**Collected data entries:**
[Start of section]
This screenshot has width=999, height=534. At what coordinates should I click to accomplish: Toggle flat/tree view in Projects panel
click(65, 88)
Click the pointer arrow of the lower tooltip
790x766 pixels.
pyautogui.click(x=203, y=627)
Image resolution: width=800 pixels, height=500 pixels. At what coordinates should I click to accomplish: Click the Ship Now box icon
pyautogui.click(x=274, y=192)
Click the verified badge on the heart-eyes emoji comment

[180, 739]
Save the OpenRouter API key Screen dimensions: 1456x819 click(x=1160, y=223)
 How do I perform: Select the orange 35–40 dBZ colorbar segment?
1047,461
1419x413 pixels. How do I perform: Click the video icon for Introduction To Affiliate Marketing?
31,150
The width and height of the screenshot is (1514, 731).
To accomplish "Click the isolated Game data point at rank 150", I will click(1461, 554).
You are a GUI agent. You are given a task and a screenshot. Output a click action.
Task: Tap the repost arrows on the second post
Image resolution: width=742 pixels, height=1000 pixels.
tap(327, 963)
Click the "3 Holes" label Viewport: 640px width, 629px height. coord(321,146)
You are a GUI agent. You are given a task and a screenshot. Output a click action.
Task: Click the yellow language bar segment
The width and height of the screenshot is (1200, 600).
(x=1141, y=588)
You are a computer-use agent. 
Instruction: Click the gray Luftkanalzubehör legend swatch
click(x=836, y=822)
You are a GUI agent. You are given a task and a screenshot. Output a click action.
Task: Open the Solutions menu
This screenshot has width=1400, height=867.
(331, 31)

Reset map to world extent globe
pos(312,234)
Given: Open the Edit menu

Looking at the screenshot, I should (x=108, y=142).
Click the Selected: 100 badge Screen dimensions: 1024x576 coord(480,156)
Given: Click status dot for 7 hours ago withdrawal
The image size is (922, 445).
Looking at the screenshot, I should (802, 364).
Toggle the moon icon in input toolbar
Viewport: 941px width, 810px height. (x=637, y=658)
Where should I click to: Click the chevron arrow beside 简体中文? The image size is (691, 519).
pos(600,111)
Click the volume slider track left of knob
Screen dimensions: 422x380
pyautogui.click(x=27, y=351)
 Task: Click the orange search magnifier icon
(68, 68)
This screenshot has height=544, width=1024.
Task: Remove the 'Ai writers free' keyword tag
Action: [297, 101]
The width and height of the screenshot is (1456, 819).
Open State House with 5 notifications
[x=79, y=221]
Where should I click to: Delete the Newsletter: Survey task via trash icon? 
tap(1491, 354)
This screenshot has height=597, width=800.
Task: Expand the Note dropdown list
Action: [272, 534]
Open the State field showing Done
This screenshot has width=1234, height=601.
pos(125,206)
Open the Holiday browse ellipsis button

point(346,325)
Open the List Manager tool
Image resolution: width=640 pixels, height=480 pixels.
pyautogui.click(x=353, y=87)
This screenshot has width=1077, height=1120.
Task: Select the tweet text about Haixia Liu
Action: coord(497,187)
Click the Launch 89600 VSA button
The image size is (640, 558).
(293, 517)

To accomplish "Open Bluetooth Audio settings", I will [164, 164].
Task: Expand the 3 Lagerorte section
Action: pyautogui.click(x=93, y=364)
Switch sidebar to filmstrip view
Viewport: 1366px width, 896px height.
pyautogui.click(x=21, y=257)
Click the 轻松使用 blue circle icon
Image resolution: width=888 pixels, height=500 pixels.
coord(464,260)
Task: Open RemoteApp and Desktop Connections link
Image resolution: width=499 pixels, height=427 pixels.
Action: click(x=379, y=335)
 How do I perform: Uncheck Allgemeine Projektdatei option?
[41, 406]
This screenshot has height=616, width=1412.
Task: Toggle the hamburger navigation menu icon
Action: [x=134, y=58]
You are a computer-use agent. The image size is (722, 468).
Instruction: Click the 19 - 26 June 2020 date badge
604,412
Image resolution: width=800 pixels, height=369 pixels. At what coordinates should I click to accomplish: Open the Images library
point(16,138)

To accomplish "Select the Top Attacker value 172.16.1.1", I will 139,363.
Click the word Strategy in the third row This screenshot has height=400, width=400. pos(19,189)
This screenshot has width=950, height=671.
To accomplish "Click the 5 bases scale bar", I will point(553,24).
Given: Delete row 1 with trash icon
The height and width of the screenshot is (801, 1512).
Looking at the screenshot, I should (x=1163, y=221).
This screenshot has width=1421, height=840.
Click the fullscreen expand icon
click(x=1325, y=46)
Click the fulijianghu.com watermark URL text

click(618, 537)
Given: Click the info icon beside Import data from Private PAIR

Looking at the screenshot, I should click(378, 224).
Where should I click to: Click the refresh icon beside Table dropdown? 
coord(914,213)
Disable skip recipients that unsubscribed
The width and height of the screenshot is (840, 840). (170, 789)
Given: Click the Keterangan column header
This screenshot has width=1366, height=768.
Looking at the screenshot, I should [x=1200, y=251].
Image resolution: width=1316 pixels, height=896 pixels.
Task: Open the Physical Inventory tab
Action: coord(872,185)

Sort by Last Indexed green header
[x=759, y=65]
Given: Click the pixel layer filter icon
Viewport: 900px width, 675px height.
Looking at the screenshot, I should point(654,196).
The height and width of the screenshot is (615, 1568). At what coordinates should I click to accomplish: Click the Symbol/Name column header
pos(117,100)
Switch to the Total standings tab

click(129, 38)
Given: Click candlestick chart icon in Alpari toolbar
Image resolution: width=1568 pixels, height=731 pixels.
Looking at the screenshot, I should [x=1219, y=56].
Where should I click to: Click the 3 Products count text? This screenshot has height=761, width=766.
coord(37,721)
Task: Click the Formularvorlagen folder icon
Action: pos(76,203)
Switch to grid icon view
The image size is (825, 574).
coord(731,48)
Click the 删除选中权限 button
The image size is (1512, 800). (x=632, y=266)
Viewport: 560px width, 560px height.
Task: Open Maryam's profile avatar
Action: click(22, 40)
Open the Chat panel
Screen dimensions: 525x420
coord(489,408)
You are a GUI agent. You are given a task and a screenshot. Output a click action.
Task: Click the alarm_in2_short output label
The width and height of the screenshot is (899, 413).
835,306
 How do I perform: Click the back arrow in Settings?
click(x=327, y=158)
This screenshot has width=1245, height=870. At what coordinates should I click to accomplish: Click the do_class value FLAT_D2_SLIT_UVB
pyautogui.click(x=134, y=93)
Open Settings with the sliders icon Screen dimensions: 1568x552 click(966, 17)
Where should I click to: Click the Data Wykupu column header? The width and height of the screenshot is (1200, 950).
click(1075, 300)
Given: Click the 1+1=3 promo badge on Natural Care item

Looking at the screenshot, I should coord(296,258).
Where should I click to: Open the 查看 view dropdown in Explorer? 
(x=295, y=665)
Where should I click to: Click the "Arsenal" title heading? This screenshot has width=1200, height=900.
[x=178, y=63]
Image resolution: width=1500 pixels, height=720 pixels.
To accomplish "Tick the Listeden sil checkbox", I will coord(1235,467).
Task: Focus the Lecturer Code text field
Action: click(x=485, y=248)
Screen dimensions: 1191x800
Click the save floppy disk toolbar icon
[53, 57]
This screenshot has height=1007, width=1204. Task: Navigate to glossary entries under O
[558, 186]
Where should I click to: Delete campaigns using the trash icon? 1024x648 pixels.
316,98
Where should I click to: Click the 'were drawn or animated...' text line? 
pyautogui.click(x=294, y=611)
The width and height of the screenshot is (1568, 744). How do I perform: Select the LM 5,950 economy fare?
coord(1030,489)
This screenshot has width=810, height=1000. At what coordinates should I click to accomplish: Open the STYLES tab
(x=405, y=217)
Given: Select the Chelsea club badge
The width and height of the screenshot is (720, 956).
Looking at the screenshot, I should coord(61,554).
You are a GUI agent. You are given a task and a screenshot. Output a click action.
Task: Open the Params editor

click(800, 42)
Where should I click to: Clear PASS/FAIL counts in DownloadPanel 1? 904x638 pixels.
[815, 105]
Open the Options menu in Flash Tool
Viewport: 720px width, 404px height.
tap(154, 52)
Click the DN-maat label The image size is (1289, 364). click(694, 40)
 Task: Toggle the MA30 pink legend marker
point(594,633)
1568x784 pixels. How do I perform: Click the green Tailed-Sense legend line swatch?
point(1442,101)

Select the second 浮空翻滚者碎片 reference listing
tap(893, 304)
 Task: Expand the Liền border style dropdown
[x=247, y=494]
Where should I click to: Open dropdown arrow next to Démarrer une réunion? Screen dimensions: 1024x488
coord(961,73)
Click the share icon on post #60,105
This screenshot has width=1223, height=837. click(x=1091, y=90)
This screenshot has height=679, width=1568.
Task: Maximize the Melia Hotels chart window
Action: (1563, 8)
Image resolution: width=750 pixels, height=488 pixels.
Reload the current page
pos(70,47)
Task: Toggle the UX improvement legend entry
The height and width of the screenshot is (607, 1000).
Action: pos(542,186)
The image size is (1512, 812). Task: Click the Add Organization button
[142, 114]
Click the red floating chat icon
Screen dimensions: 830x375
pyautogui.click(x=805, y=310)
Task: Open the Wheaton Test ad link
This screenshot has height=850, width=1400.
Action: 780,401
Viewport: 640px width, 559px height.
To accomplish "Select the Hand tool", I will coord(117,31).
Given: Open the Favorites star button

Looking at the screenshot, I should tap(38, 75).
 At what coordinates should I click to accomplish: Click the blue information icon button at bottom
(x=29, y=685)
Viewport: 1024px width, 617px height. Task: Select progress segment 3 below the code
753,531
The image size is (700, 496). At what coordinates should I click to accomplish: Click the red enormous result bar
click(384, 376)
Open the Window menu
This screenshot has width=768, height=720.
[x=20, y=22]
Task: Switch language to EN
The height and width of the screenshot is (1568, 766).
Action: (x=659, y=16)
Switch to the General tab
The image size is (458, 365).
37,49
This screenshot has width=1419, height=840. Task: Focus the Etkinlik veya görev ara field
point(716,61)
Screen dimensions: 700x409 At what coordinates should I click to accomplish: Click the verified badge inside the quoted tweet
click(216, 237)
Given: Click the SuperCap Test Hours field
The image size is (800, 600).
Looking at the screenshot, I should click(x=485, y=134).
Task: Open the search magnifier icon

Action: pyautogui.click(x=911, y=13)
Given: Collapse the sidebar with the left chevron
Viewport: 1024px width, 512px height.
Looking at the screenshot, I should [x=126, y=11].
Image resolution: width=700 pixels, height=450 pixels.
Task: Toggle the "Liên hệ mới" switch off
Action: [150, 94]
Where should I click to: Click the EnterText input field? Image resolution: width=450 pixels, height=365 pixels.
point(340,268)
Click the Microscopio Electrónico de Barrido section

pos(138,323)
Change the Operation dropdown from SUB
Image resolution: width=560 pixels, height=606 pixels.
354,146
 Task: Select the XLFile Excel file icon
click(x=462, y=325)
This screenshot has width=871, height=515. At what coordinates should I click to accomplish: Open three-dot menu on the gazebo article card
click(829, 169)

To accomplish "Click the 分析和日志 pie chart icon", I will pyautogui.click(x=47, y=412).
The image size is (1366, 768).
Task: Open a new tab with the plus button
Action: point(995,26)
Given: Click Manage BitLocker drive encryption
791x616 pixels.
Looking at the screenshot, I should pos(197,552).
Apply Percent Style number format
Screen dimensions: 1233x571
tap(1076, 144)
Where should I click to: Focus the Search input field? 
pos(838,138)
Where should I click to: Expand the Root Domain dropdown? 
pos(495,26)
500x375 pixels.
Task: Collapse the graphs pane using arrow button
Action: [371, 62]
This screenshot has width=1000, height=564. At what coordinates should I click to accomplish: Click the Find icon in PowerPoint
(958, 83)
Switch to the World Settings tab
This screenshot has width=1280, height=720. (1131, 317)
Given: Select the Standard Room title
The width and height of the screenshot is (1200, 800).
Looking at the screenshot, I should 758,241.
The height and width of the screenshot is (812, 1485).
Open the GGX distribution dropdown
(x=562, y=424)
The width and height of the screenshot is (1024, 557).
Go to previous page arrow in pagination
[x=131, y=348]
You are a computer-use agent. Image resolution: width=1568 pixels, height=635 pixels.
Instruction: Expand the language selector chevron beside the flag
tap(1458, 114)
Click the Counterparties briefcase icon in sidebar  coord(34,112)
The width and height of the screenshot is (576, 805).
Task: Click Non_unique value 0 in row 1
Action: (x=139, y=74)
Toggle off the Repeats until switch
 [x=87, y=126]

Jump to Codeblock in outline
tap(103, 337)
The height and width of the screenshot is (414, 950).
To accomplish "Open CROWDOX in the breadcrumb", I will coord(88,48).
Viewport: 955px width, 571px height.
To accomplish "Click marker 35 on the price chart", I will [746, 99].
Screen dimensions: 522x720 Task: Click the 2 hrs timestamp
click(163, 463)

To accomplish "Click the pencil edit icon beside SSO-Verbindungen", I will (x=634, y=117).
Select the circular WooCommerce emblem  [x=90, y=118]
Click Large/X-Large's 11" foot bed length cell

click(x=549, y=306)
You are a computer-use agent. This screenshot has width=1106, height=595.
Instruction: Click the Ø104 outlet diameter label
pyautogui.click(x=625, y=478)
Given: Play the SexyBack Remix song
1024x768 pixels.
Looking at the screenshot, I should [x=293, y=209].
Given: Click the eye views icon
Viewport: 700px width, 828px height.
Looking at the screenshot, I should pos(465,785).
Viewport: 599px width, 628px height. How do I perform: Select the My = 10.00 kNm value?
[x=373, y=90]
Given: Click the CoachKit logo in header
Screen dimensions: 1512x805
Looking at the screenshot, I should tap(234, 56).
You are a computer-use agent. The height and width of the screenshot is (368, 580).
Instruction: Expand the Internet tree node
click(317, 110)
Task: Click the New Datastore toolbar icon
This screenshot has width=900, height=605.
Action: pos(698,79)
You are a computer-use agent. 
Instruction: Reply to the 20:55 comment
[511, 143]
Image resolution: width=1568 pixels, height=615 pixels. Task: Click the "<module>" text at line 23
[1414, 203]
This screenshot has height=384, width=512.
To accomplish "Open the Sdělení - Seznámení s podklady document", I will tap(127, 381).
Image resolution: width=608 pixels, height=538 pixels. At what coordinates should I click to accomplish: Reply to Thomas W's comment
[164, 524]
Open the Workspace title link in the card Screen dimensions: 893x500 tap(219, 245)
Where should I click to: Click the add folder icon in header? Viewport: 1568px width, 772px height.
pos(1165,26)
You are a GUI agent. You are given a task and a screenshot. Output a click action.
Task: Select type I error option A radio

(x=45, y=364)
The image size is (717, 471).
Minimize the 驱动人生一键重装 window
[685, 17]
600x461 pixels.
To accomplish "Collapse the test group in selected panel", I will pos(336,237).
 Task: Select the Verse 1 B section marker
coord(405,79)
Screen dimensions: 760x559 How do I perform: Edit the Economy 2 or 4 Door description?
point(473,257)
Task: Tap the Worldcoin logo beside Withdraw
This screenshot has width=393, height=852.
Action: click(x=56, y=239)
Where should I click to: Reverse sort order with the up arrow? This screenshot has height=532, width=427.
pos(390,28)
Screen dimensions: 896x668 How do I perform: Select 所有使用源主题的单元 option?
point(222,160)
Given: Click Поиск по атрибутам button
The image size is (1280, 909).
[End of section]
**Required work:**
Search the records above for the string "left" and copy each line that holds it.

**Answer box:**
Click the volume slider track left of knob
Given: Collapse the sidebar with the left chevron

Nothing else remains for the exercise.